相続税の取り扱い上、疑義があることの一つに、遺言書と未分割の関係があります。いわゆる〝争族〟を避けるために、あらかじめ遺産の配分を決めておく遺言書を、被相続人が書いておくべきだといわれています。加えて各相続人の遺産に対する権利である遺留分を侵害しないよう配慮した遺言書であれば、争族のリスクをさらに大きく減らすことができます。
その一方で、被相続人の遺言書については、相続人全員が合意すれば撤回することもできるとされています。撤回した場合、取り扱いとしては遺言書がない場合と同様、相続人全員で遺産分割協議をして、遺産の取得者を決定することになります。
ここで問題になるのは、遺言書を撤回した後の遺産分割協議書が、相続税の申告期限までにまとまらなかった場合です。通常、遺産分割協議がまとまらなければ、相続財産は未分割として、暫定的な相続税の計算をすることとなっています。あくまでも暫定的な計算となりますので、小規模宅地の特例や配偶者の税額軽減など、相続税の計算上大きなメリットがある制度は、未分割のままでは適用されず、分割が確定した後に使うことができるようになります。
遺言書がない通常の未分割であれば、このように処理して終わりですが、遺言書がある場合には、そもそも未分割になることはないといった考え方があります。なぜなら、いったんは相続が発生した時点において、遺言書で指定された相続人が財産を取得したことになるとされているからです。このため、遺言書を撤回して分割がまとまれば、そのまとまった分割で申告すればいいものの、まとまらずに相続税の申告期限を迎えた場合、遺言書がある以上は未分割などありえないため、遺言書の通りに申告すべきという見解があります。
その一方、国税庁のホームページには、遺言書があっても撤回ができるので、撤回した後の状況で相続税の申告ができるとあります。この点を踏まえれば、撤回したものの申告期限内にまとまらない場合には、未分割で申告すべきと結論付けられます。
この点については、専門家の間でも見解の相違があり、裁決例などにおいても事案によって判断が分かれています。
困ったことに、どちらで申告するかで税負担や今後の相続税の手続きが大きく変わってしまうため、早期に税務当局は公的な見解を公表すべきと考えます。
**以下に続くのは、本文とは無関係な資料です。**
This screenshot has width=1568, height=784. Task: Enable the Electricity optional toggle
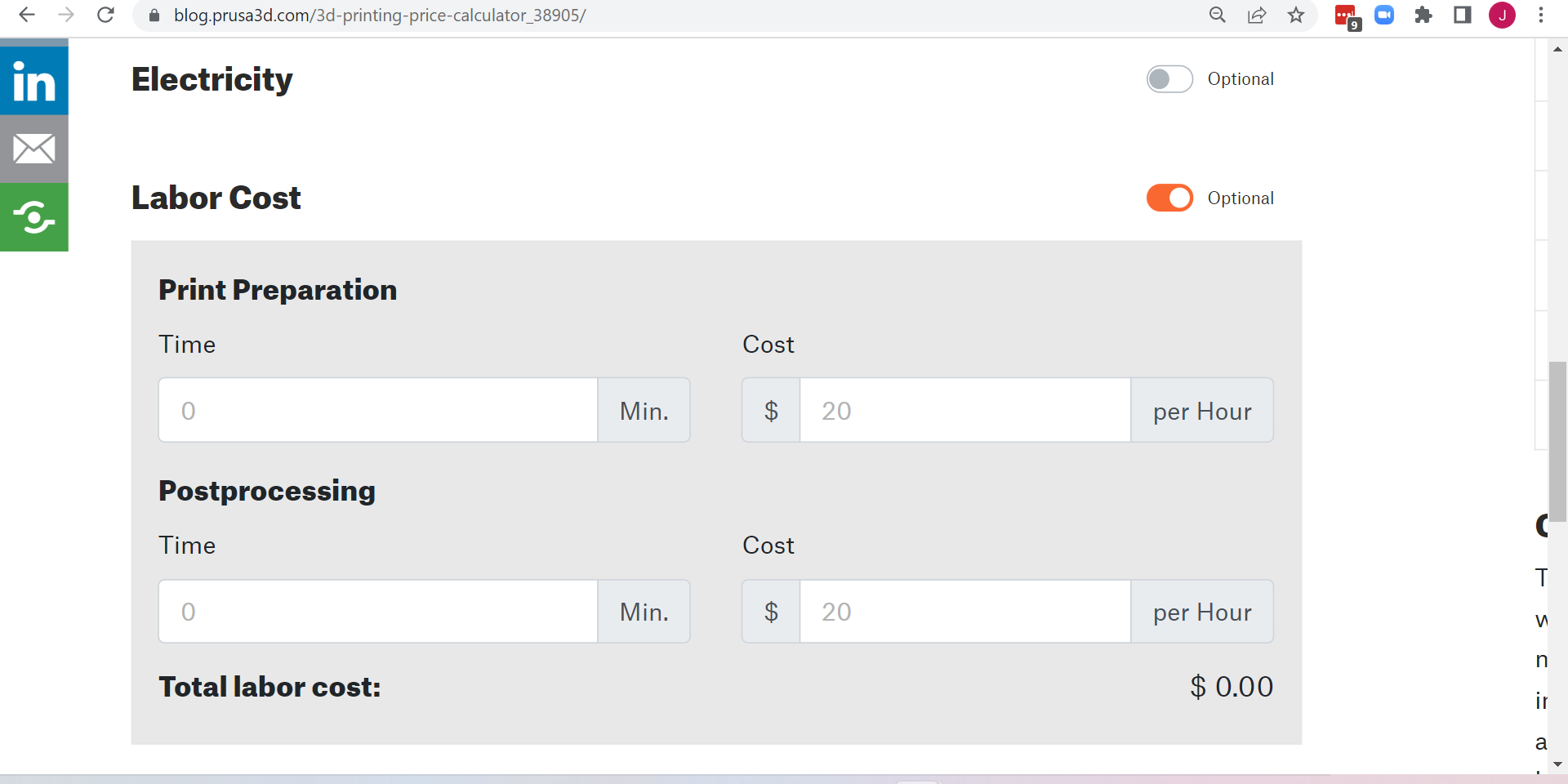1169,79
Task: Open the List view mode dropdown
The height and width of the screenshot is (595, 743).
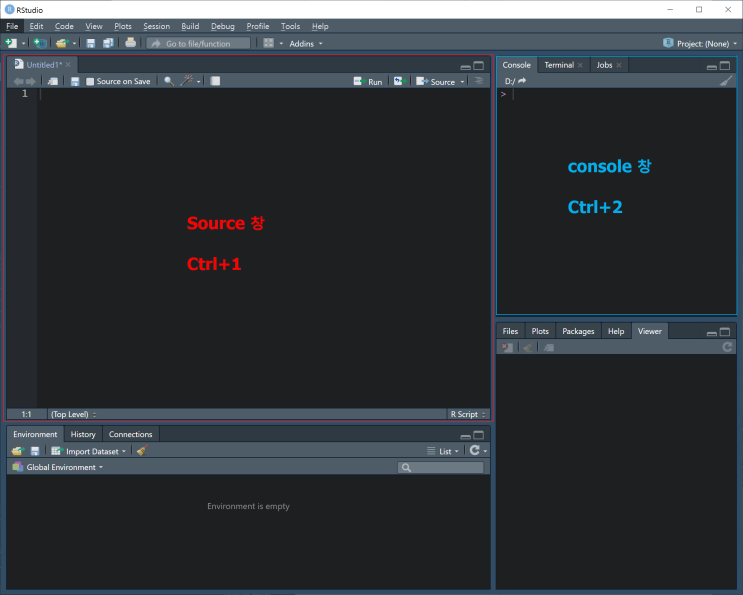Action: pos(443,451)
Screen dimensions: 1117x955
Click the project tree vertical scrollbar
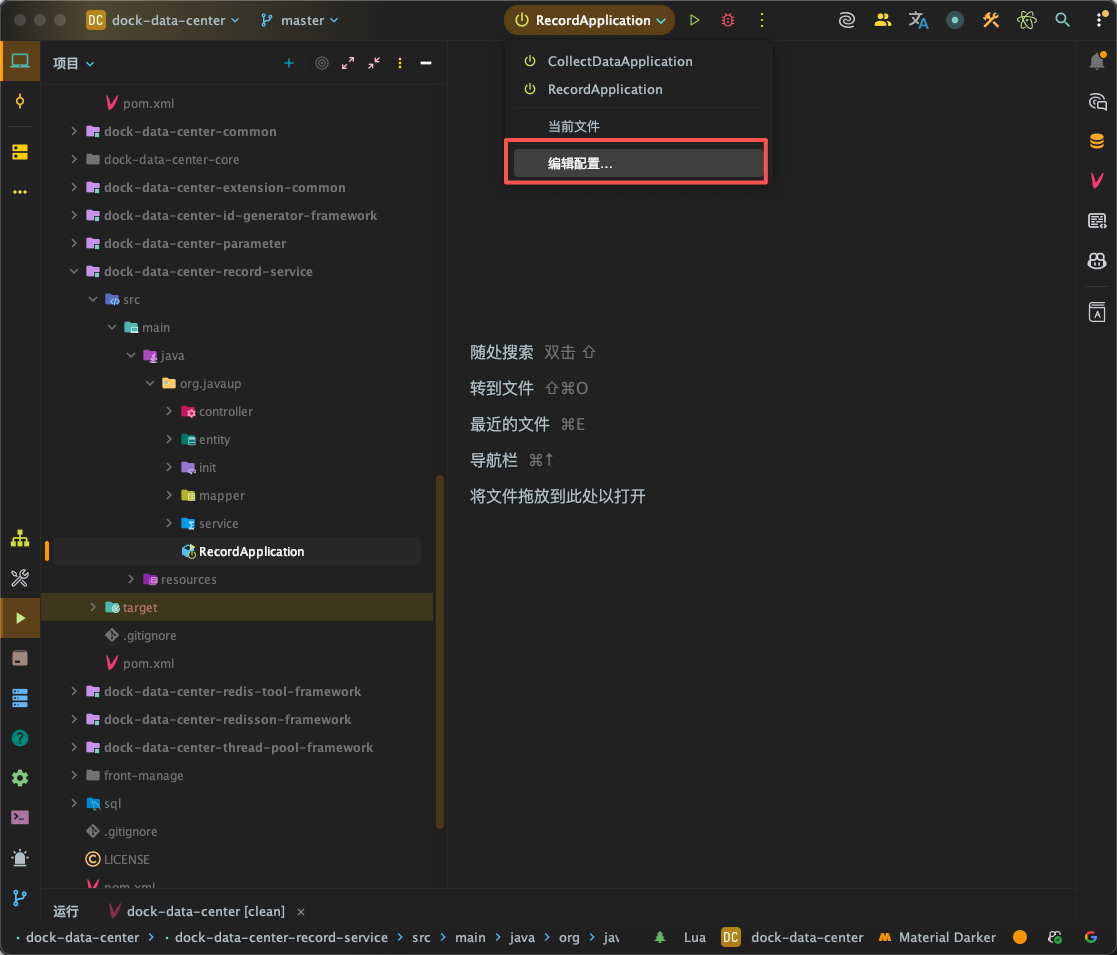pyautogui.click(x=439, y=650)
ただし、遺言書の中には特定の遺産の取得者を決める「特定遺贈」ではなく、遺産の一定割合を定めて遺産の取得者を決める「包括遺贈」というものがあります。包括遺贈の場合には、遺言書があっても個別具体的に取得者がわかりませんので、申告期限内に具体的な取得者が決まらなければ、未分割として申告せざるを得ないと考えられています。